── SOURCE DATA

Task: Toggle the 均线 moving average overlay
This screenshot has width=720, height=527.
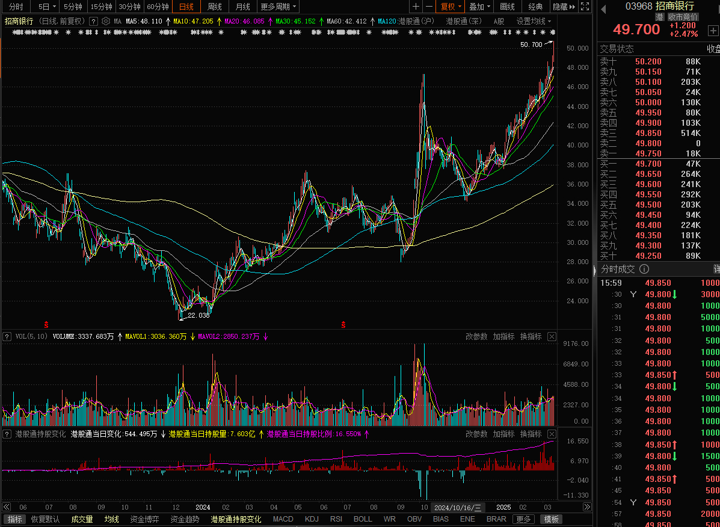Action: pos(111,519)
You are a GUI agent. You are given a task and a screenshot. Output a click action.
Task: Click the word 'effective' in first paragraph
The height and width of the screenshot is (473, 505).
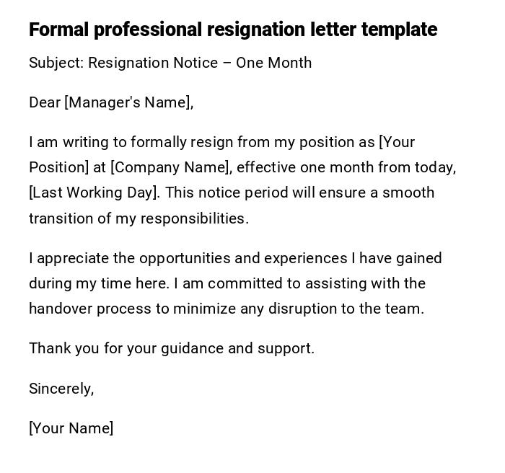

────

ACTIVITY: Take the records above from the line with "Task: Click the" down to their last line and please copy those lines exactly, without the pictures.

OUTPUT OF THE EXERCISE:
Task: Click the word 'effective' in first paragraph
The height and width of the screenshot is (473, 505).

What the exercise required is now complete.